The next big milestone happened in the early 1990s with the help of Dean Pomerleau. Studying at Carnegie Mellon University, Pomerleau wrote his PhD thesis on how “neural networks could allow a self-driving vehicle to take in raw images from the road and output steering controls in real time” (Dormehl). Neural networks are systems that are aimed to mimic the way humans act (Dormehl). This new research was a lot more effective than the previous ones, making this an important milestone in the autonomous car journey. In 1995, Pomerleau and researcher Todd Jochem took their car from Pennsylvania to California, in a challenge titled “No Hands Across America”. They successfully got the car to steer them all the way to California. In doing so, they “knew the limitations of the system [and knew] there was some risk” (Pomerleau). Them completing this drive at the time, “would be the system’s biggest test yet” (Baker).
Although there had been successful trials of autonomous cars, the technology wasn’t ready to be made commercially any time soon. Along the way, car companies slowly added new features to everyday cars. In the 2000s, “self-parking systems began to emerge — demonstrating that sensors and autonomous road technologies are getting close to ready for real world scenarios.” (Dormehl). In 2003, the Toyota Prius was the first car to introduce self-parking technology. This gave a first look to what the near future in car technology could hold.
It was in 2009 that the realization of self-driving cars was finally becoming a reality, with the help of Google starting its project on self-driving cars, under the name Waymo. This was a very important step because “within 18 months, they had built a system that could handle some of California’s toughest roads” (Davies). A few years later, Elon Musk announced that Tesla will also begin creating self-driving cars. Tesla was able to create a function call Autopilot, in which the car can change lanes by itself, among other things. In 2014, Google unveiled “a prototype of a driverless car without any steering wheel, gas pedal or brake pedal, thereby being 100 percent autonomous” (Dormehl).

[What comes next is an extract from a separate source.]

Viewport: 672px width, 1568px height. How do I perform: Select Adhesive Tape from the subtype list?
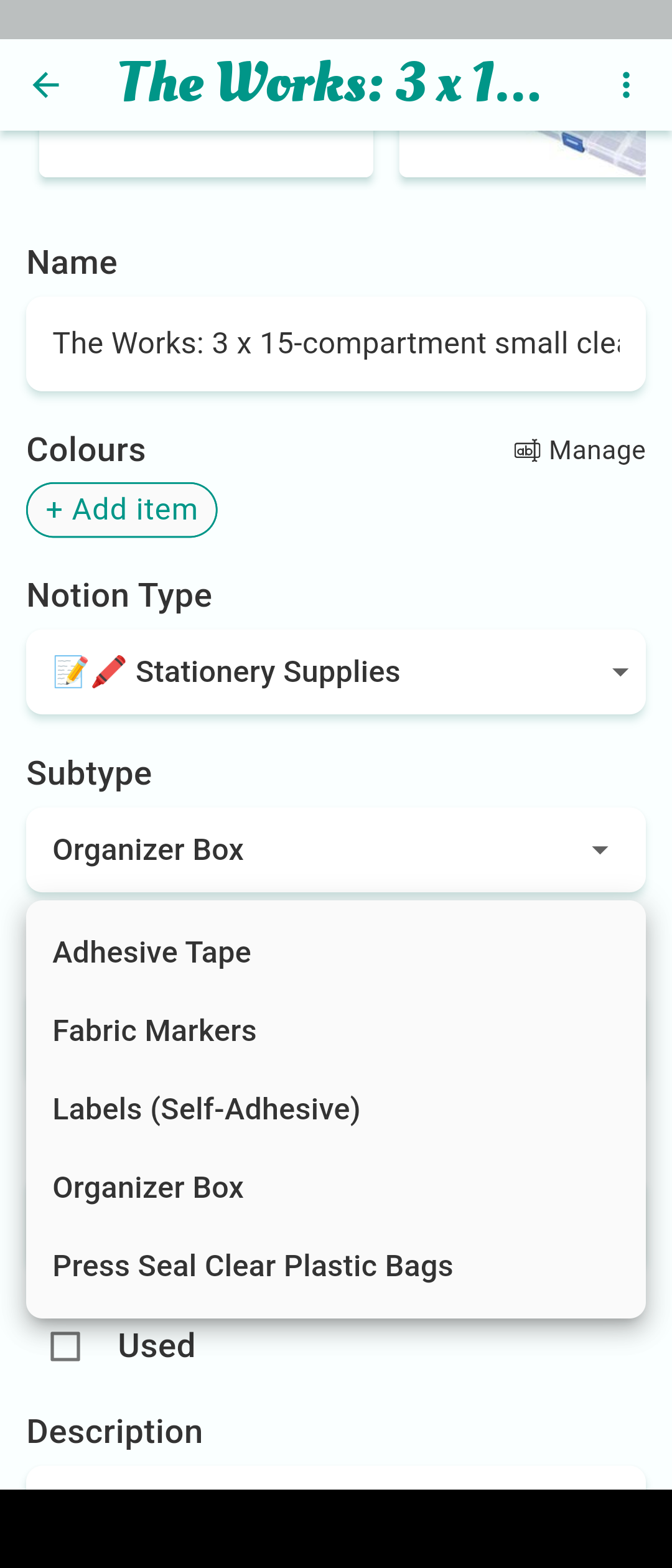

This new wave in technology was not something the rest of the car companies could ignore. In order to keep up, many followed researching to release their own self-driving cars.
Almost a decade after Waymo first began, Google was finally ready to begin releasing it to the public. Google allowed few people to “[test] the company’s autonomous vehicles” (Hawkins) by using a Waymo taxi service in Phoenix. In November 2019, Google finally released their self-driving car, available to “a few hundred [people], in a closed beta” (Evans) in Phoenix. Although it has been a slow journey to the self-driving world, it is now that it has begun happening. It won't fully transition any time soon, but we can’t ignore that the technology is approaching and is inevitable.
The future in self-driving technology is endless, which is something that will greatly impact our lives, in as many ways as we can count. Although this vision has been an unattainable dream for a long time, the future has finally arrived. The reality of self-driving cars isn’t just a distant idea, it is something happening in the present. It took a while to get here but driving as we know is in for a ride.